» What this task involves
Would you transcribe the lines running from the one that holds "Where should I click to: Select" to the last line of the records? Leave every picture out.

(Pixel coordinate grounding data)
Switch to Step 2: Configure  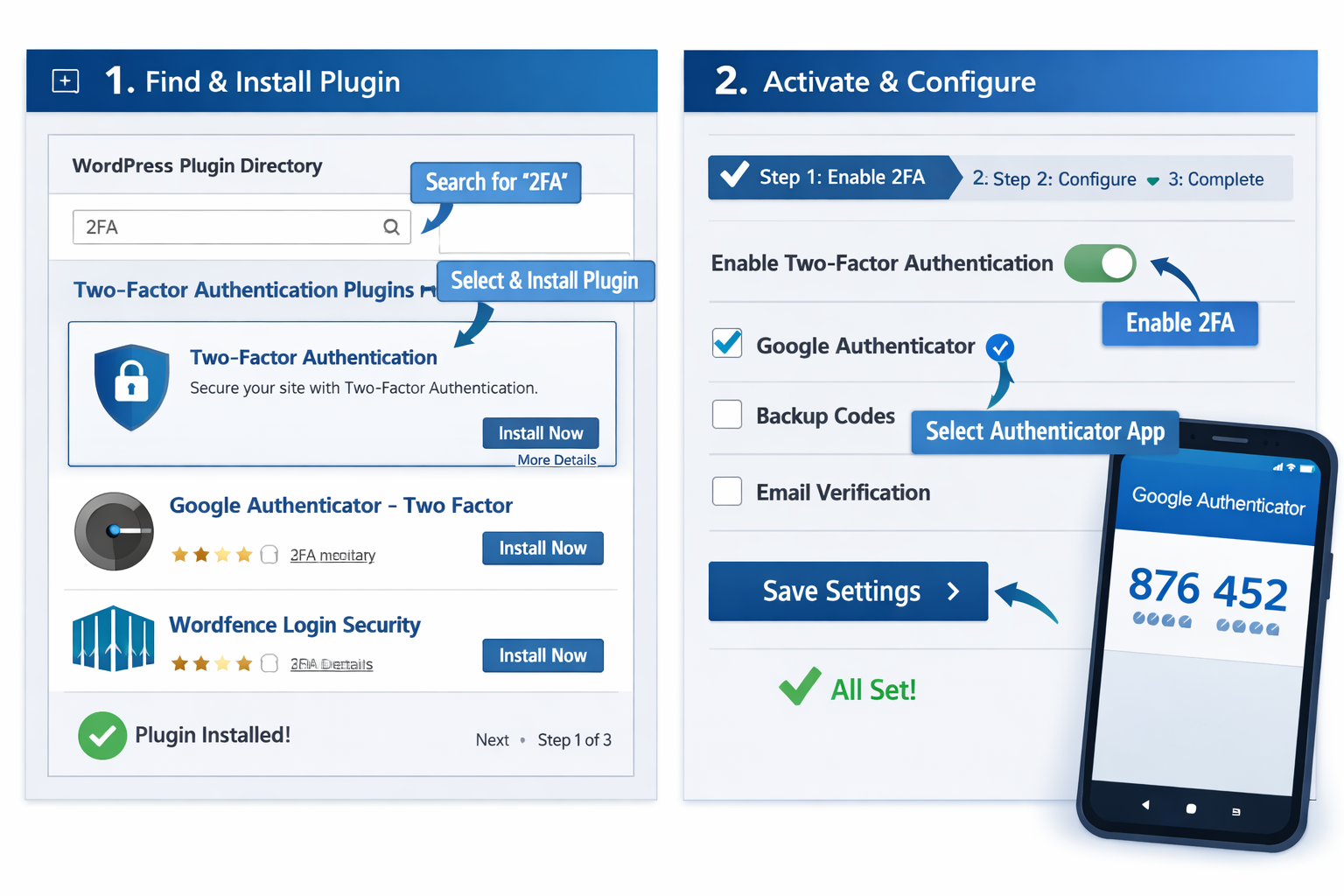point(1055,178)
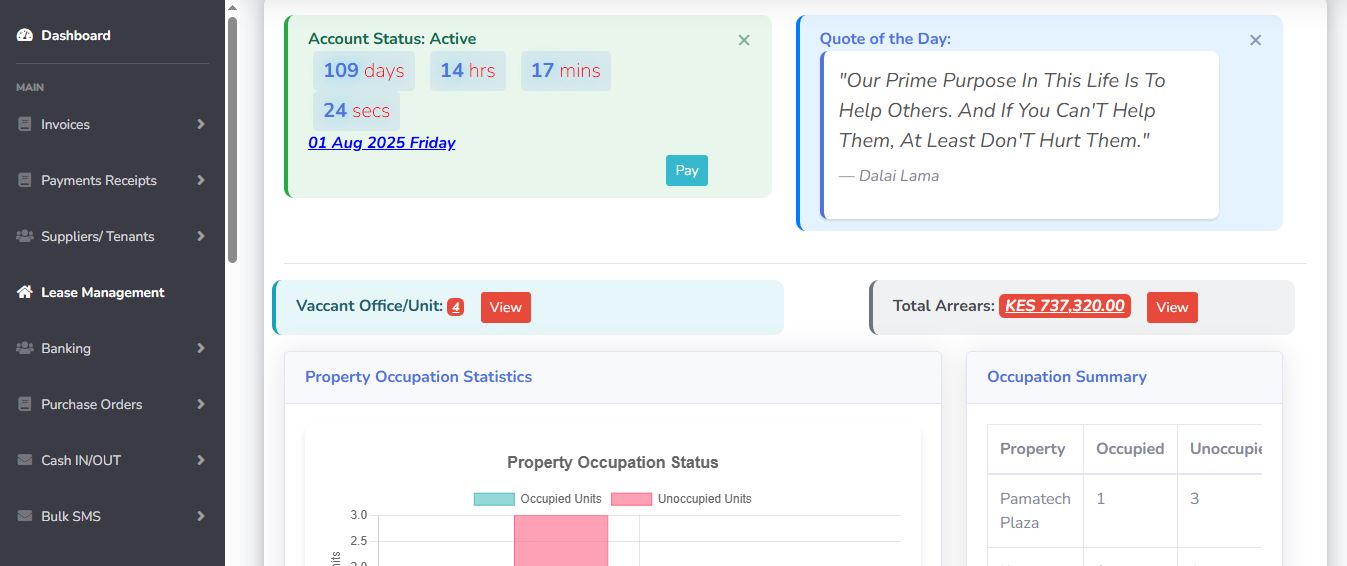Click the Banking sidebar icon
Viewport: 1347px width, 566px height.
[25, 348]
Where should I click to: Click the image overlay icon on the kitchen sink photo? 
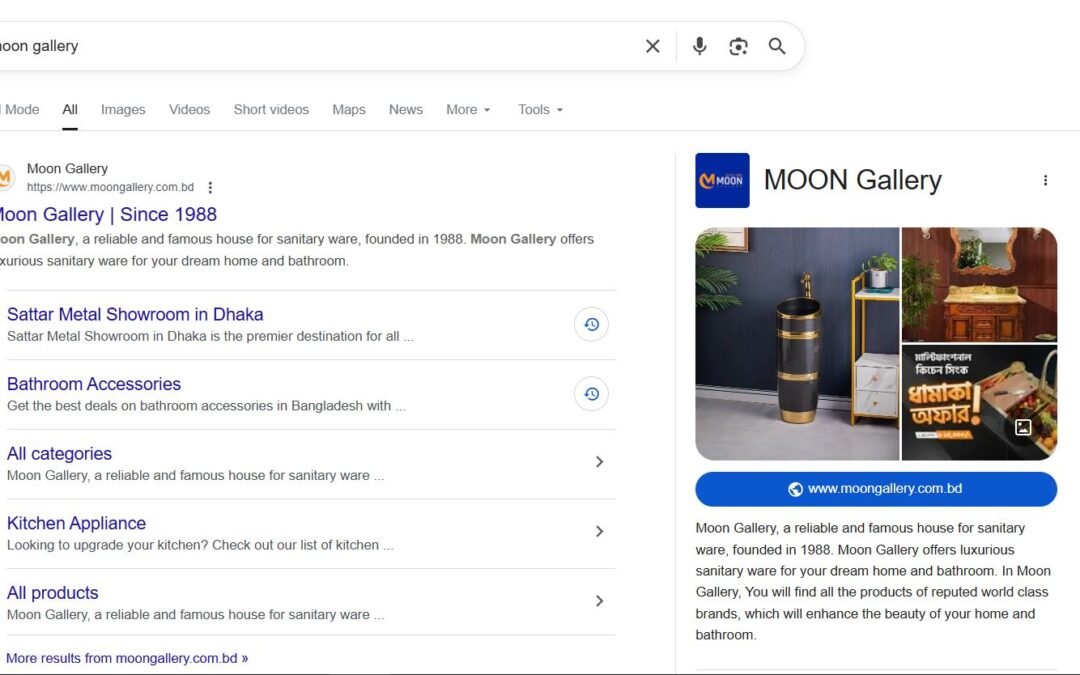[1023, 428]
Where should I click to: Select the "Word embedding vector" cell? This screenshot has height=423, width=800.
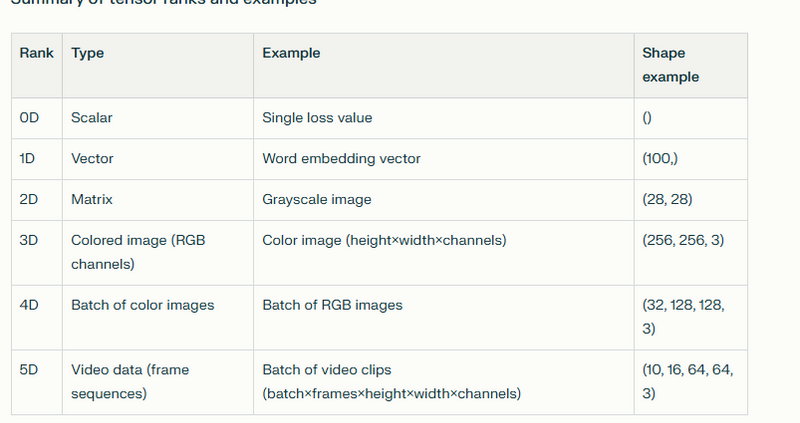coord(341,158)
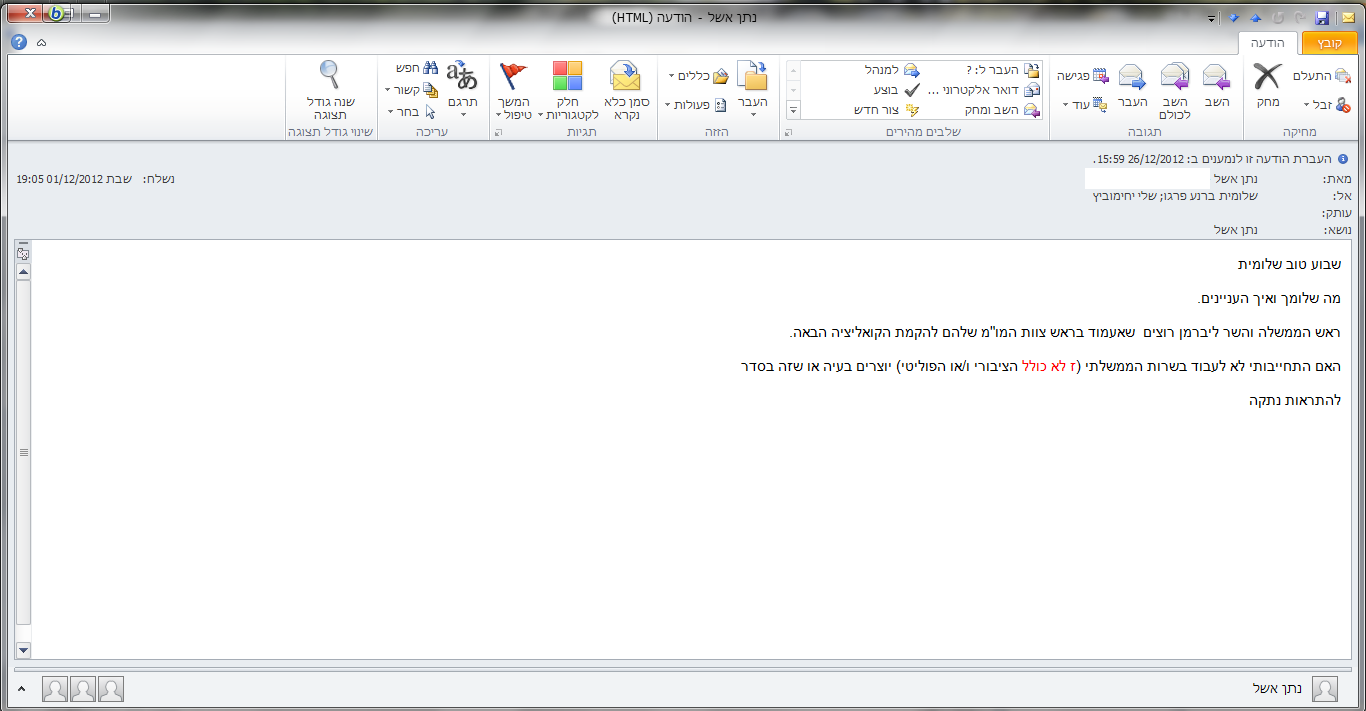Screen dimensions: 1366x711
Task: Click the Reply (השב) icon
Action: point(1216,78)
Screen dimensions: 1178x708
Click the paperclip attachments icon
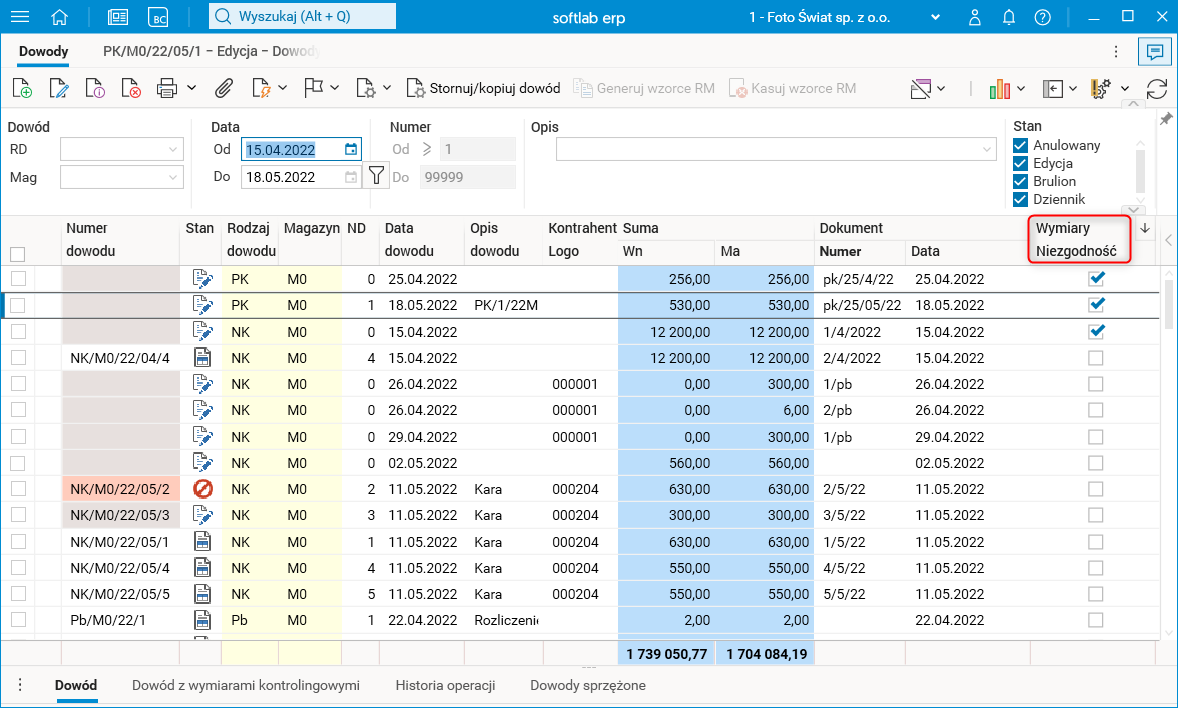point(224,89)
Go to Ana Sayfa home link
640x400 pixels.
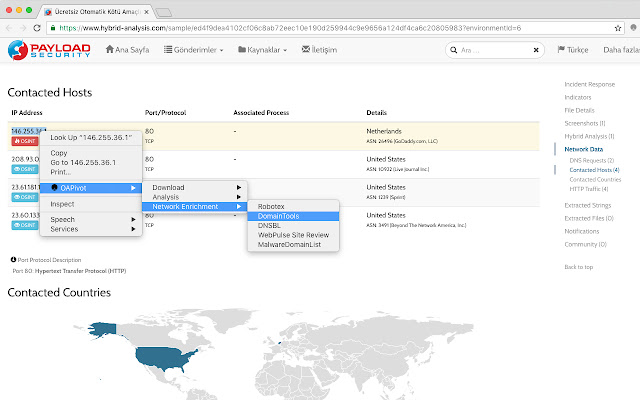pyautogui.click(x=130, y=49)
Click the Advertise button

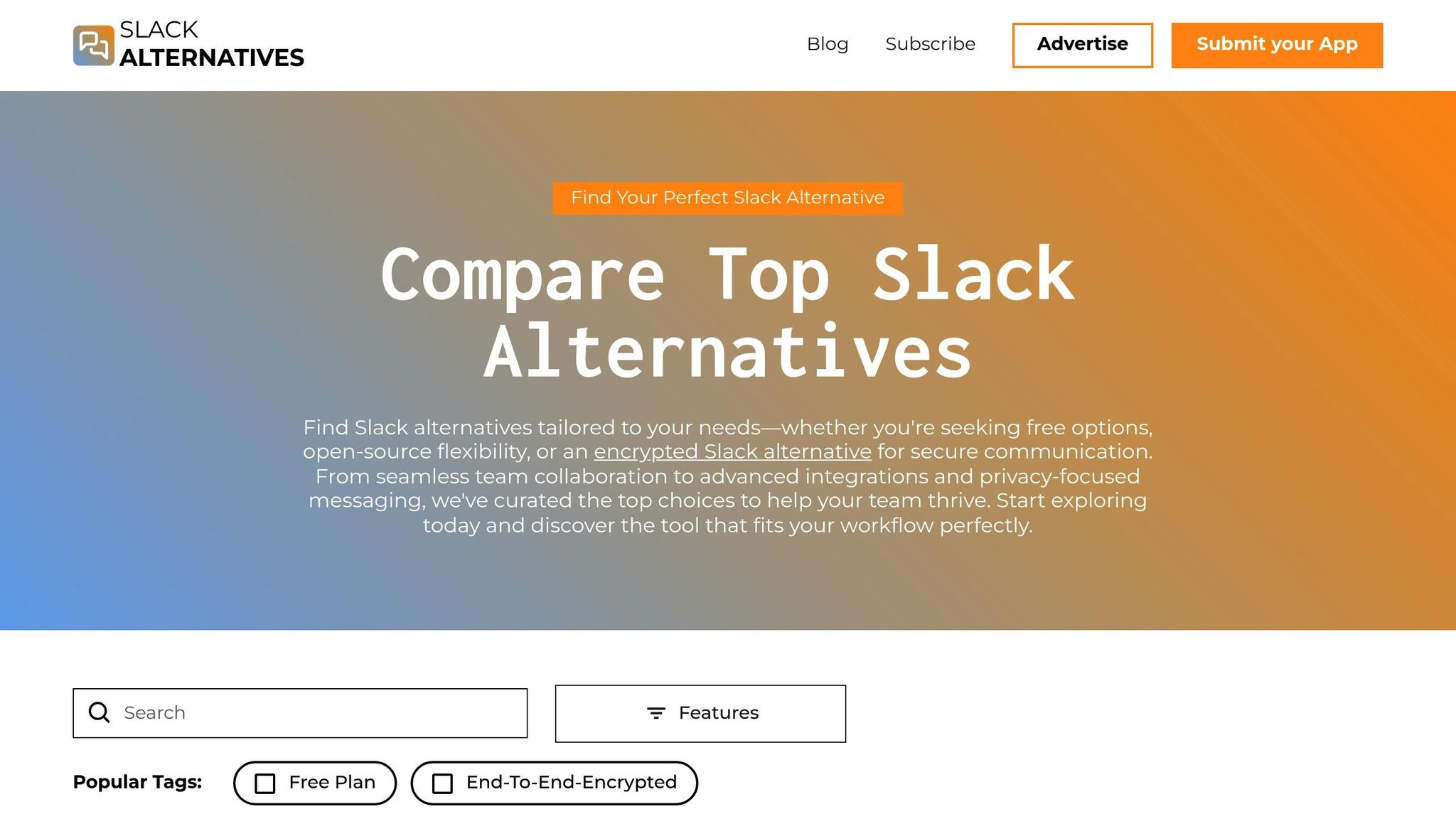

» Response below
Where should I click to: Select the "Word embedding vector" cell? This screenshot has height=423, width=800.
coord(341,158)
Screen dimensions: 1366x711
Task: Click the Reply (השב) icon
Action: point(1216,78)
Screen dimensions: 1178x708
Click the paperclip attachments icon
point(224,89)
Go to Ana Sayfa home link
640x400 pixels.
pyautogui.click(x=130, y=49)
Click the Advertise button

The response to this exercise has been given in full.